I figured it would be fun to do the house enfemme so I did my makeup, put on one of my dresses that was suitable for housework and then cleaned for a while. After I was done, got back in drab, cleaned off the makeup and put everything back away in my hiding spot... or so I thought.

I like a ditz had left my makeup bag on the bathroom counter. I didnt even realize it was there when I showered this morning before work, probably due to being tired.

I came home from work, company just arriving around the same time as me. I go to my room to change, look on my bed, and see my makeup bag just sitting there. My heart sank in my chest at that moment, I know it didn't just happen to get there by itself.

As soon as everyone left, I went to go bring my car back to my parking spot and as soon as I get in I knew the question was coming. My mom asks "So what was that bag you left in the bathroom?" I had been thinking all night at what I was going to say because I knew this question was coming, I decided to just come clean and admit to the both of them that I crossdress just for fun.
+--
**ACTIVITY LIST:**
(A) From the makeup bag story above, reproduce the passage that begins at the words "I figured it" and stops after the words "there by itself.".
(B) In the makeup bag story above, where was the bag sitting when the writer went to change after work?

**DATA SEGMENT:**
+--
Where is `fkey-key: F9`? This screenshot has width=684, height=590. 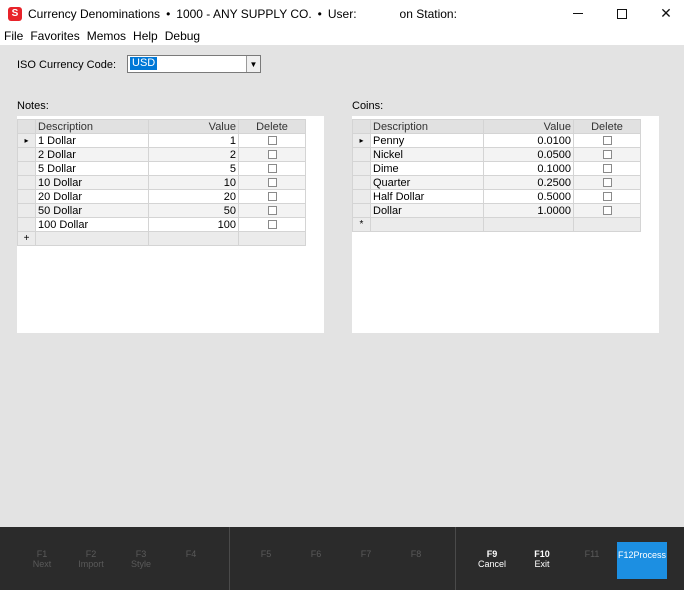
fkey-key: F9 is located at coordinates (492, 554).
+--
**TASK-BY-TASK OUTPUTS:**
(A)
I figured it would be fun to do the house enfemme so I did my makeup, put on one of my dresses that was suitable for housework and then cleaned for a while. After I was done, got back in drab, cleaned off the makeup and put everything back away in my hiding spot... or so I thought.

I like a ditz had left my makeup bag on the bathroom counter. I didnt even realize it was there when I showered this morning before work, probably due to being tired.

I came home from work, company just arriving around the same time as me. I go to my room to change, look on my bed, and see my makeup bag just sitting there. My heart sank in my chest at that moment, I know it didn't just happen to get there by itself.

(B) On the writer's bed.